*RECORDS FOR THE EXERCISE*
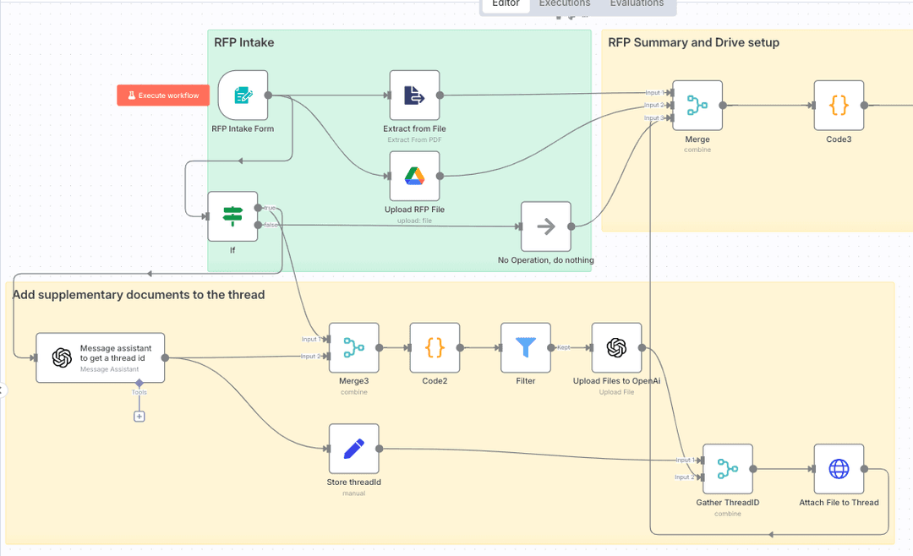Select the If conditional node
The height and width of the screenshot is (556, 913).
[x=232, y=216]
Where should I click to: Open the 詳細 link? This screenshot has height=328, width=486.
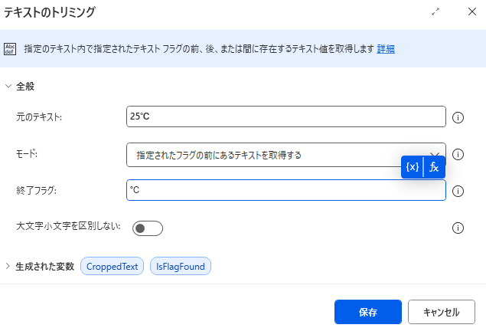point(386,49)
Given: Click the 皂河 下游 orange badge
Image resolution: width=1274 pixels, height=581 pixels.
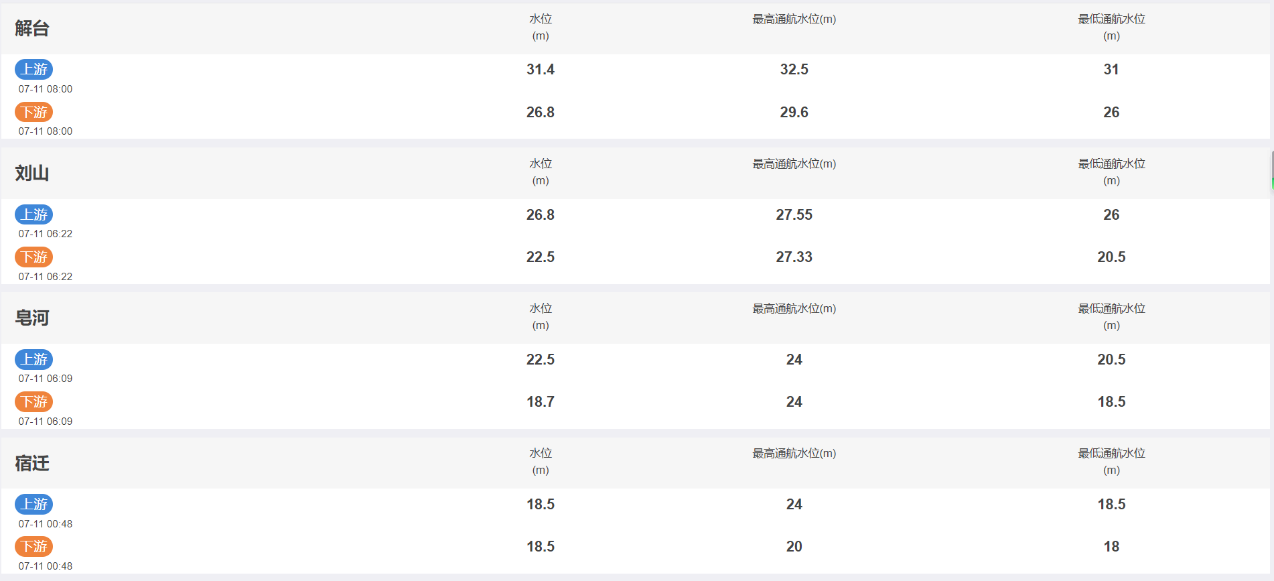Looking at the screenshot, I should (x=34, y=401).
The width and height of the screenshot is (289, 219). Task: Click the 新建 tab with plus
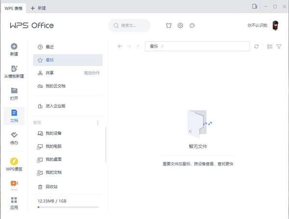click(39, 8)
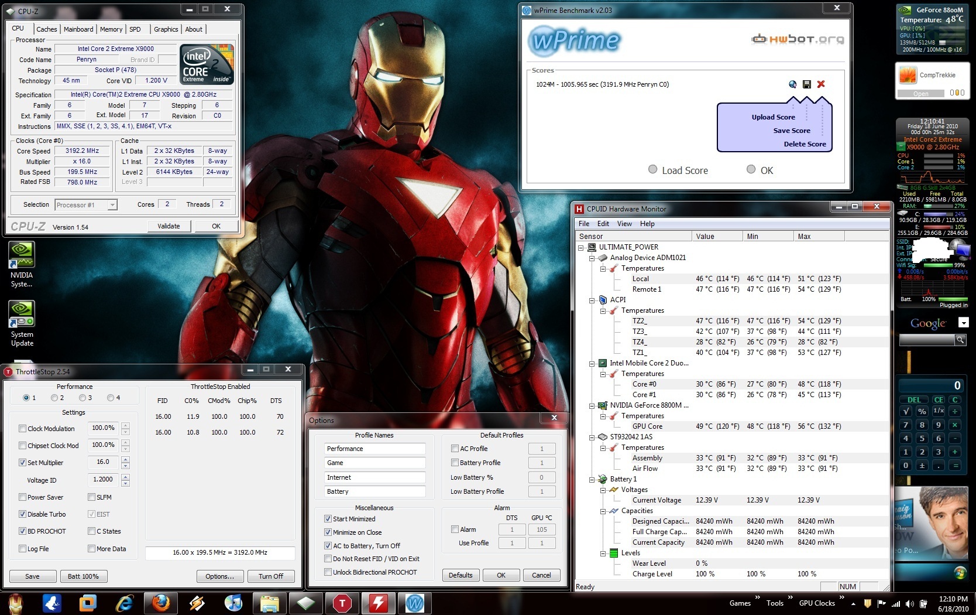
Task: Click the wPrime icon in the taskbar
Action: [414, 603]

*THE TASK*
Omit the pictures. Transcribe word for word the lines from the one containing "Image resolution: width=1274" through the end of the listing, inclusive.

*RESULT*
Image resolution: width=1274 pixels, height=581 pixels.
Looking at the screenshot, I should (x=34, y=401).
The width and height of the screenshot is (289, 219). Task: Click the 新建 tab with plus
click(39, 8)
Task: Click the wPrime icon in the taskbar
Action: [414, 603]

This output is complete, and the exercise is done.